Theme

Knocked Down but Not Knocked Out2 Corinthians 4:1-18Theme: Treasures in jars of clay.This week’s lessons teach us the importance of having an eternal outlook on life.
LessonSometimes people talk to me after the church service. Some people say to me, “You make it so simple, so easy to understand.” I am pleased with that because we are not in the business of trying to sound profound. Our job is to make it as clear as we can. Some say, “Well, I read it, and it isn’t all that clear to me.” That is true. These are God’s ways, not our ways. What we need to do is have the darkness in our minds dispelled, and the fog in our thinking removed, and then we will see things clearly as God presents them to us in his Word.
Some might say, “If Paul intended to do that, he didn’t do it very successfully, because when he went about speaking the truth plainly it was obviously rejected.” Paul himself says later in this chapter that he was hard-pressed, perplexed, persecuted, struck down, and even given over to death. That is true. But the difficulty was not in Paul or his message. The difficulty is in the hearts of men and women who do not want to submit themselves to the truth.
We have a great example of that in the case of Jesus Christ himself. Jesus certainly spoke plainly. When we read the Beatitudes we can see that they are not complex. They contain straightforward, clear teaching. In the tenth chapter of John’s Gospel the word plain is used. Jesus had been teaching, but the people of the day did not really like what he was teaching, so they raised this matter of his being the Messiah. They said to him, “If you are the Christ, tell us plainly.”
Of course, he had been speaking plainly all along. He said very clearly that he was the Christ. But they did not want to hear it. They said again, “Speak plainly,” and so he did. The verses that follow contain some of the plainest teaching by Christ in all the Gospels. He teaches about the depravity of man, and about God’s electing grace and salvation, and God’s keeping power over his saints – how no one is ever going to be lost once God gives them to Jesus.
But at the end of that, after he had talked plainly to them, we find they took up stones to stone him. They tried to seize him, but he slipped away. This shows that the difficulty is not with the complexity of the Gospel; the Gospel is plain. People’s difficulty is not with their understanding of the Gospel. Rather, the difficulty is that people do not want the Gospel.
That is what Paul is talking about. He said, “Even if our gospel is veiled, it is veiled to those who are perishing” (2 Cor. 4:3). And the reason is this: “the god of this age has blinded the minds of unbelievers so they cannot see the light of the gospel of the glory of Christ, who is the image of God” (v. 4).
In 2 Corinthians 4:7, Paul began to write about the ministers. He used himself as the example, though he speaks in the plural. Paul is not saying, “This is my experience alone. Look how much I’ve suffered.” He is speaking personally because he has a personal relationship with these Christians. But he explained that what was true of his own experience was the same as that of all the apostles. And to some extent, it is true of other people as well.
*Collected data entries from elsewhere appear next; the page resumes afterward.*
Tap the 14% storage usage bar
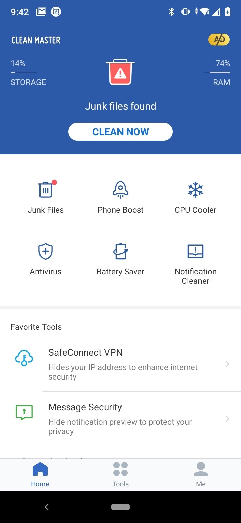 point(24,72)
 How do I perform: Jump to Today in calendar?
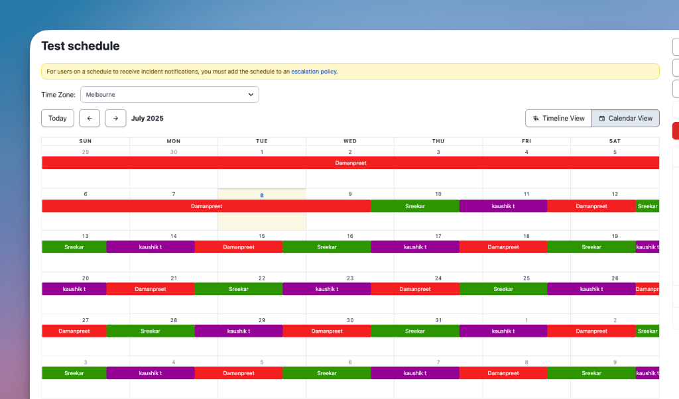[x=58, y=118]
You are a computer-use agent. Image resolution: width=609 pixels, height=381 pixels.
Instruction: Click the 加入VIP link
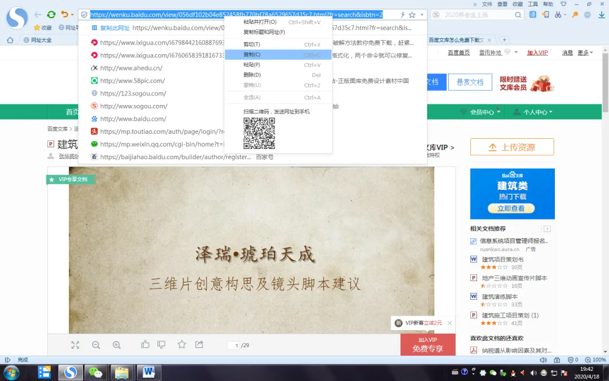537,52
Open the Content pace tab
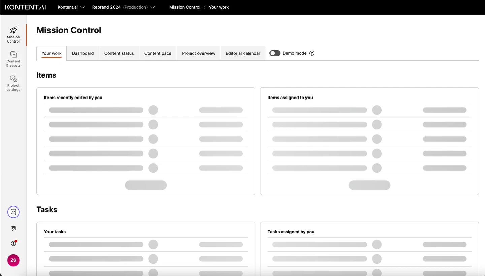 click(x=158, y=53)
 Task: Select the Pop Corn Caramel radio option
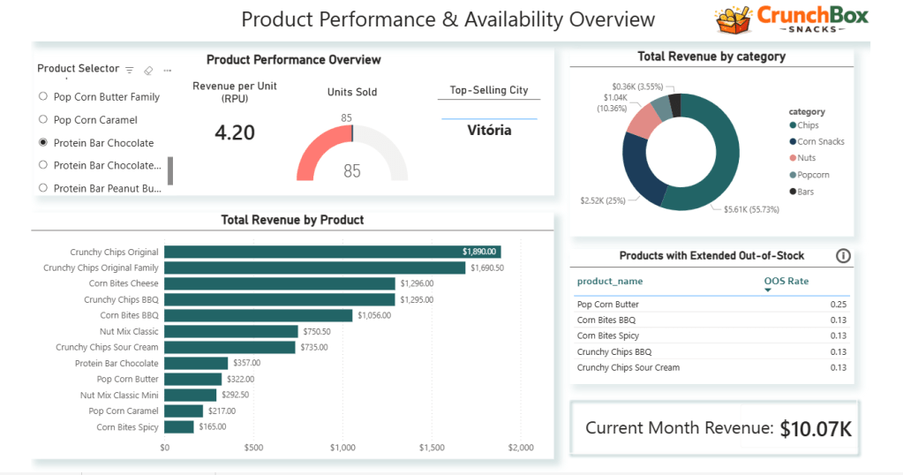click(x=43, y=119)
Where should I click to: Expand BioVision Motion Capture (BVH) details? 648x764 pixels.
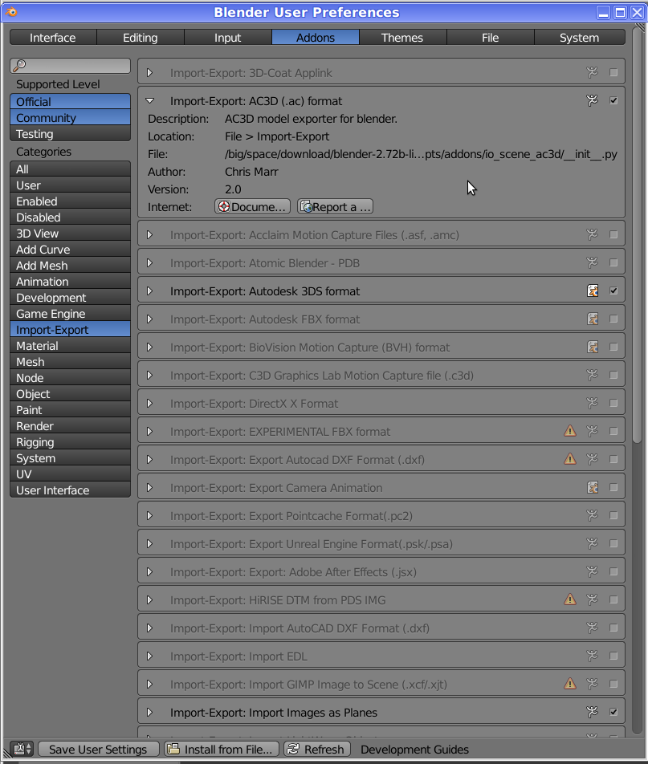[149, 347]
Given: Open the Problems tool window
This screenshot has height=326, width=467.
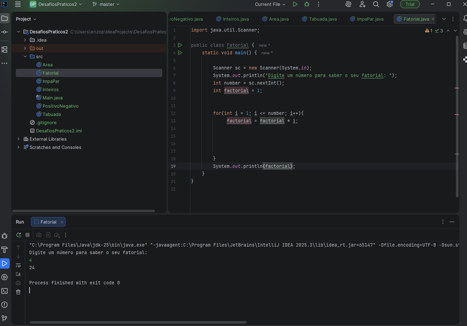Looking at the screenshot, I should coord(4,305).
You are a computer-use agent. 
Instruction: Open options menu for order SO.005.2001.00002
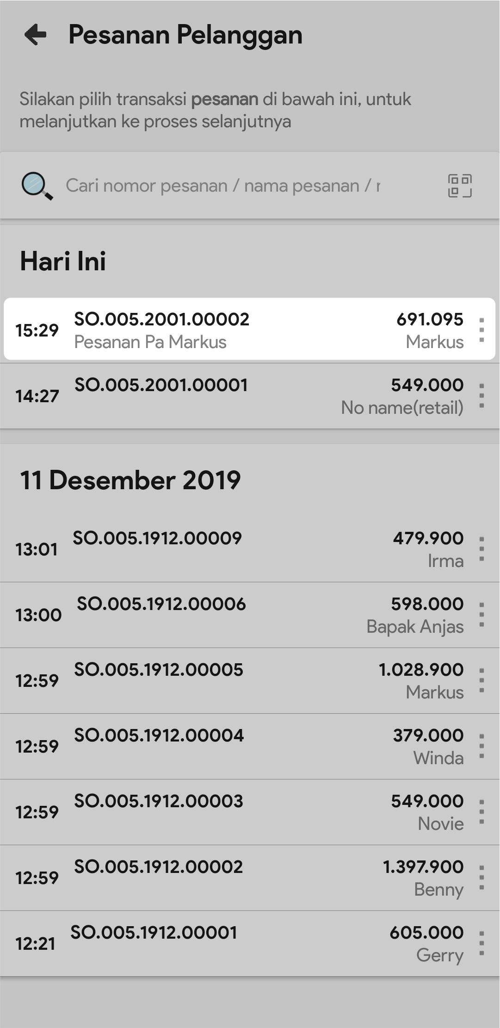click(481, 330)
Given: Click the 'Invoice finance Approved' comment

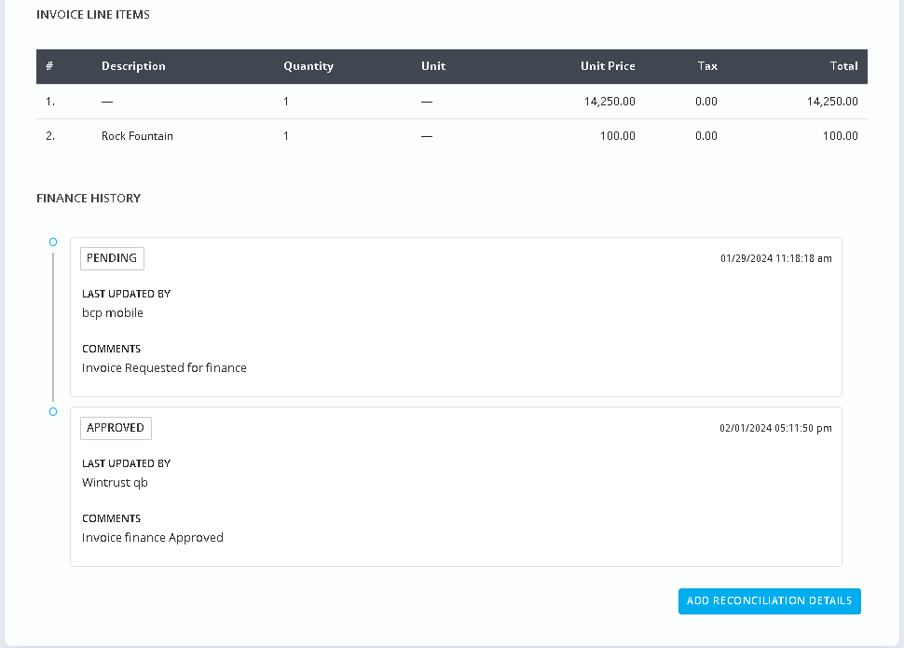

At least it is true when they try to bear a witness for Christ.
Paul began with an image. He wrote, “But we have this treasure in jars of clay to show that this all-surpassing power is from God and not from us” (2 Cor. 4:7). In the ancient world, people carried things in either wicker baskets or clay jars. Since clay jars were stronger, they were used for liquids and heavier items. So in the ancient Roman world when generals came back from victorious battles, they brought their treasure in clay vessels because that was the only way they had to carry it.
I think that is what Paul was saying. He was likening the glory of the Gospel to precious treasure. The Gospel is the way that matters and where real value lies. And, as carriers of the Gospel, the apostles were similar to those ancient clay jars. The vessels have no intrinsic value. Rather, what matters is what God puts into the vessel.
Study Questions

Why was Paul rejected?
According to Dr. Boice, how did Paul use the image of jars of clay to symbolize his ministry?

Further StudyPrayerfully read through Jesus’ plain and simple teaching in the Beatitudes (Matt. 5:1-12).
Key PointThe difficulty is in the hearts of men and women who do not want to submit themselves to the truth.